(Text and element pointing items)
---+---
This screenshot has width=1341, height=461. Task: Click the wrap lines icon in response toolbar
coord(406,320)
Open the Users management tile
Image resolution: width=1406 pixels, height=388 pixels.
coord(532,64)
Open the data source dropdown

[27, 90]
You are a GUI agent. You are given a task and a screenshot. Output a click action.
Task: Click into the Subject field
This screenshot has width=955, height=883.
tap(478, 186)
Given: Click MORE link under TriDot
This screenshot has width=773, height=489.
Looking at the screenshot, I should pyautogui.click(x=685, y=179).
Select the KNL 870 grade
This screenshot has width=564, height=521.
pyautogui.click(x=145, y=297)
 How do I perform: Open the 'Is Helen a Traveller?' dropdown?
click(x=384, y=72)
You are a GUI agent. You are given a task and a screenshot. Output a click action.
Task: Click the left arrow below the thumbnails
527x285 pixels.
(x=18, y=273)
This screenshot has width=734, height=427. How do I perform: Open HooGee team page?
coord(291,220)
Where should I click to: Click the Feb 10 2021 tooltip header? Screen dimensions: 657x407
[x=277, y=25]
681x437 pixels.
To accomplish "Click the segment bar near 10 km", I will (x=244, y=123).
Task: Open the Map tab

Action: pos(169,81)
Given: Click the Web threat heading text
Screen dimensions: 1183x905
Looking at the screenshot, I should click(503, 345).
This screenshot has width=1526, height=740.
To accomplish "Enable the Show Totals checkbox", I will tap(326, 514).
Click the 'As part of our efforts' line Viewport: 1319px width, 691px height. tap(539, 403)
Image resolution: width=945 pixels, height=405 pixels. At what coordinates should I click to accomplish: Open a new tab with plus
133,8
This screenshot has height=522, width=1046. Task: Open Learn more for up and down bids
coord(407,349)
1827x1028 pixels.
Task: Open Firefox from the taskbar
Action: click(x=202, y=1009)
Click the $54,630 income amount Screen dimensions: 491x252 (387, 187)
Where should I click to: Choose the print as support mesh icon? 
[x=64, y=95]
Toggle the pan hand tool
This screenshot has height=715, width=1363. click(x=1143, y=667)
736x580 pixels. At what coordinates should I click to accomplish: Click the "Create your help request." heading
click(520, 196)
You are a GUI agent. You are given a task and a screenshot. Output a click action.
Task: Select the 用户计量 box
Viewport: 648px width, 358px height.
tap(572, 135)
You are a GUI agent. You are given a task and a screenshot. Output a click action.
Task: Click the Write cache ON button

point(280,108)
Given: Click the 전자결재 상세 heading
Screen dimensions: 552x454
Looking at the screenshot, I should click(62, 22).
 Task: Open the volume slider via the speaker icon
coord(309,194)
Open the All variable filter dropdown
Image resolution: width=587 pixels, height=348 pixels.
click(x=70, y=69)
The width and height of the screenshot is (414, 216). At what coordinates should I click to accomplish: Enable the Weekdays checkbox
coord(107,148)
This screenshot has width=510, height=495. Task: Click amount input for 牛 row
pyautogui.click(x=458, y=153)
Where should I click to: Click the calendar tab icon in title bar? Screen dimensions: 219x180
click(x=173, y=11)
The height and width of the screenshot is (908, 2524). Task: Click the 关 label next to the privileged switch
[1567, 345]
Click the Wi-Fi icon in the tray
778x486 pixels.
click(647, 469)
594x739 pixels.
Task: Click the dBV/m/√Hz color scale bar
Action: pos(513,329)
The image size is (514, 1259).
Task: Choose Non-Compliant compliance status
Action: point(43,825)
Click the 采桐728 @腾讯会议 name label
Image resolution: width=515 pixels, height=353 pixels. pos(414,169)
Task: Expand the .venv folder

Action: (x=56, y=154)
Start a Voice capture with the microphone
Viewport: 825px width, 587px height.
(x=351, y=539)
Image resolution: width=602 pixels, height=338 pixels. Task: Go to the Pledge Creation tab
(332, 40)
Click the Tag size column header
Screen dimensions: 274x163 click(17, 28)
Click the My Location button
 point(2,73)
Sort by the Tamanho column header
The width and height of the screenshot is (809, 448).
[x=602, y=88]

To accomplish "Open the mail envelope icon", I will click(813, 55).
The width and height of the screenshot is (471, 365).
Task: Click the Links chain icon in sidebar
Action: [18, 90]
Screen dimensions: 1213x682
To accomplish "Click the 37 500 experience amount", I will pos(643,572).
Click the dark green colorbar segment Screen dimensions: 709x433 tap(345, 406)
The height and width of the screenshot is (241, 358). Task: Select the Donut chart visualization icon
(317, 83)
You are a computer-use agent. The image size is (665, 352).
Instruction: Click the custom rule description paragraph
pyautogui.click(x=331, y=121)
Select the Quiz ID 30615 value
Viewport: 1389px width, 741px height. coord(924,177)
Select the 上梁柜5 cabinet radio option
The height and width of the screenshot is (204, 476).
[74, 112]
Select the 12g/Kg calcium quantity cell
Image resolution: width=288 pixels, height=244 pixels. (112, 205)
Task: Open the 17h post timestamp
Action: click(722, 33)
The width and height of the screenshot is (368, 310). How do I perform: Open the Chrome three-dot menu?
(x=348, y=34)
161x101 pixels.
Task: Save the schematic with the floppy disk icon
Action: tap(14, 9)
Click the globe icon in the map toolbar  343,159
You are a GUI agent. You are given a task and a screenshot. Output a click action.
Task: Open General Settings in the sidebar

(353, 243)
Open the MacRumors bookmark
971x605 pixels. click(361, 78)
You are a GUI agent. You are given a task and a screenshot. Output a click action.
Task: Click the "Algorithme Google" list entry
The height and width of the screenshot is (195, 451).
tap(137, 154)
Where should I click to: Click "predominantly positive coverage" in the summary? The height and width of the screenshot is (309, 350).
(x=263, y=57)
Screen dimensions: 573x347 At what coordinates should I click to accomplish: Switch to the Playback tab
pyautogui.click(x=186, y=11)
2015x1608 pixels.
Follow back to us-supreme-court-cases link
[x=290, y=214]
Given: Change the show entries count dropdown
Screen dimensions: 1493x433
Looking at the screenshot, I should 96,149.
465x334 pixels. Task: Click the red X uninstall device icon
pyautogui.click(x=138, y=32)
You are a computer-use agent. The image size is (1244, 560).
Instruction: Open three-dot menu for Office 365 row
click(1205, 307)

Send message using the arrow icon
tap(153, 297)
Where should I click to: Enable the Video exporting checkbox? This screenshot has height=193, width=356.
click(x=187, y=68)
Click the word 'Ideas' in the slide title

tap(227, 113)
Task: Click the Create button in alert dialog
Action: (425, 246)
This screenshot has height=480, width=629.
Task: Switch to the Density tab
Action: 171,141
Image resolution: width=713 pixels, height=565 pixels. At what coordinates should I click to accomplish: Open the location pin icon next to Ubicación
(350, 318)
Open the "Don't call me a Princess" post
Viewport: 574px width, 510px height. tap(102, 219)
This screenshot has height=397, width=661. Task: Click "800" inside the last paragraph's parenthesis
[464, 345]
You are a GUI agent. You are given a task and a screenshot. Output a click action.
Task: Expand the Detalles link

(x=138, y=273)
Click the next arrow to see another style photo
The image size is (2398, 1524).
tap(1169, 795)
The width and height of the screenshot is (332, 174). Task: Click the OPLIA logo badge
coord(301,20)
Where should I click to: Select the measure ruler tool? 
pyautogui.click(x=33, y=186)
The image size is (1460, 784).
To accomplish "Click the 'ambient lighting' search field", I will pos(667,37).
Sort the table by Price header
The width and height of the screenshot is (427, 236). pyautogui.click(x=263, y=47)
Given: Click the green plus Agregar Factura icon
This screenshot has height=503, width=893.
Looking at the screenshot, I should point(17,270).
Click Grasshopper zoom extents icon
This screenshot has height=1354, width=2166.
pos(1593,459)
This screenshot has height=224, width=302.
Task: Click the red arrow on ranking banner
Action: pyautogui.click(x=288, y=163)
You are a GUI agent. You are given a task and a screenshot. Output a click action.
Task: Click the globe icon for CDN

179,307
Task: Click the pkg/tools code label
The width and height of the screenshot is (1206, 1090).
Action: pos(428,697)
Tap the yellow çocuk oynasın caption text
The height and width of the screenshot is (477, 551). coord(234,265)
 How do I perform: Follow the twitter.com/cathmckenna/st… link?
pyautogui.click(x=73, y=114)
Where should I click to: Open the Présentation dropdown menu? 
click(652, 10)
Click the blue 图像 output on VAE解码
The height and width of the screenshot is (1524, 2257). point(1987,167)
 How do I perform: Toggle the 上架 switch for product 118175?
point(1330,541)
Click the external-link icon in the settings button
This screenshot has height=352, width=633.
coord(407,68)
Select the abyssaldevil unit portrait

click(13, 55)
---+---
### Your instructions
Convert everything from the line containing "Given: Click the Web threat heading text" down to the line containing "This screenshot has height=715, width=1363." into a Markdown table with a row number column named n and a column named Line. Leave out any blank lines.

### Answer in full
| n | Line |
|---|---|
| 1 | Given: Click the Web threat heading text |
| 2 | Screen dimensions: 1183x905 |
| 3 | Looking at the screenshot, I should click(503, 345). |
| 4 | This screenshot has width=1526, height=740. |
| 5 | To accomplish "Enable the Show Totals checkbox", I will tap(326, 514). |
| 6 | Click the 'As part of our efforts' line Viewport: 1319px width, 691px height. tap(539, 403) |
| 7 | Image resolution: width=945 pixels, height=405 pixels. At what coordinates should I click to accomplish: Open a new tab with plus |
| 8 | 133,8 |
| 9 | This screenshot has height=522, width=1046. Task: Open Learn more for up and down bids |
| 10 | coord(407,349) |
| 11 | 1827x1028 pixels. |
| 12 | Task: Open Firefox from the taskbar |
| 13 | Action: click(x=202, y=1009) |
| 14 | Click the $54,630 income amount Screen dimensions: 491x252 (387, 187) |
| 15 | Where should I click to: Choose the print as support mesh icon?  |
| 16 | [x=64, y=95] |
| 17 | Toggle the pan hand tool |
| 18 | This screenshot has height=715, width=1363. click(x=1143, y=667) |